Despite the severity of this pathology, medico-surgical management of gastric LP remains poorly codified. The rarity of this gastric tumor, the absence of a consensual definition and the confusion created by the term signet ring cell carcinoma contribute to the absence of therapeutic advances, although the GLP has different characteristics and a poorer prognosis. Other scores have already been validated in GA in patients treated, notably to establish survival-predictive factors after gastrectomy [25,26,27] or in metastatic patients undergoing chemotherapy [28, 29]. The validation of a diagnostic score specific to GLP provides a new homogeneous pre-therapeutic definition that could standardize the management of this pathology, which is considered chemoresistant [30].

Limitations

Nevertheless, our study has some limitations.
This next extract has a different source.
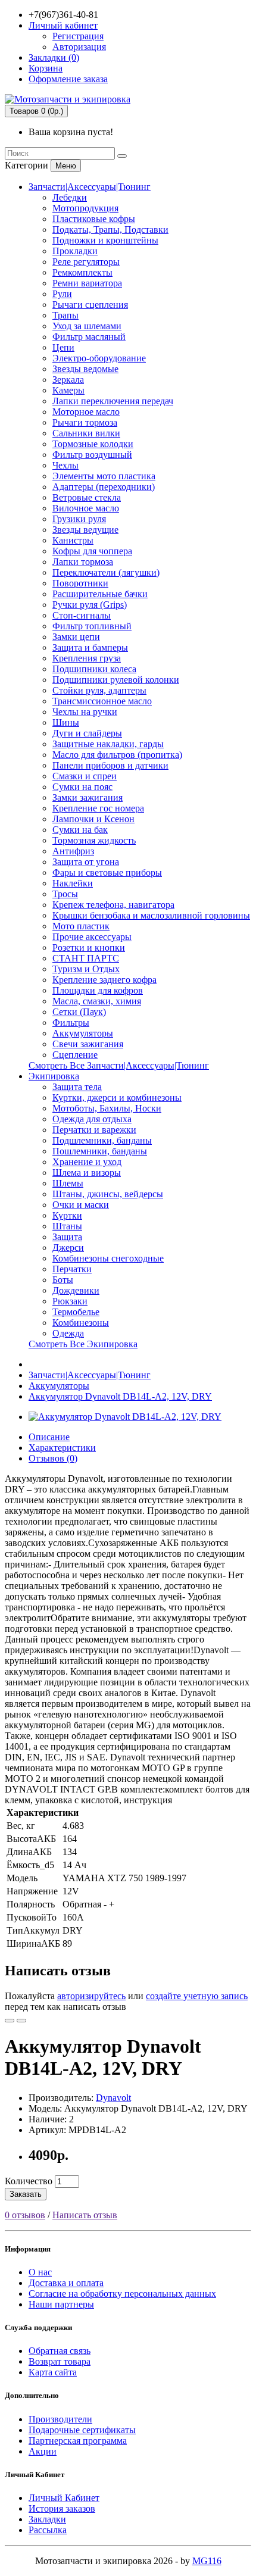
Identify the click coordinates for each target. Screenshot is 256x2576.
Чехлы (65, 465)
The data were collected retrospectively with a limited number of patients in the LP sample and no systematic centralized re-reading of all the glass slides. The retrospective design of the study led to some missing data. However, all the files including the pathology reports were centrally reviewed to reduce the number of missing data. Some inaccuracies in upper gastrointestinal endoscopy, endoscopic ultrasound and CT scan reports may also have led to misinterpretation of some data; however, this parameter has been taken into account in the creation of our score by performing multiple imputations using chain equations. Furthermore, our score was not externally validated in an independent cohort. Nevertheless, the rarity of this pathology and the difficulty of obtaining a homogeneous study group make it difficult to carry out such work.

Conclusion

We have constructed and validated the first score to diagnose GLP with high sensitivity and specificity (Saint Louis linitis score). This one is composed of six parameters easily applicable in clinical practice and allows to determine a homogeneous group of patients in a pathology where there is no consensual definition. The use of this score may help to improve the therapeutic management of this subtype of GA, in particular the interest of preoperative chemotherapy and the extent of gastric resection if planned. However, an external validation is necessary to integrate this new score into clinical practice.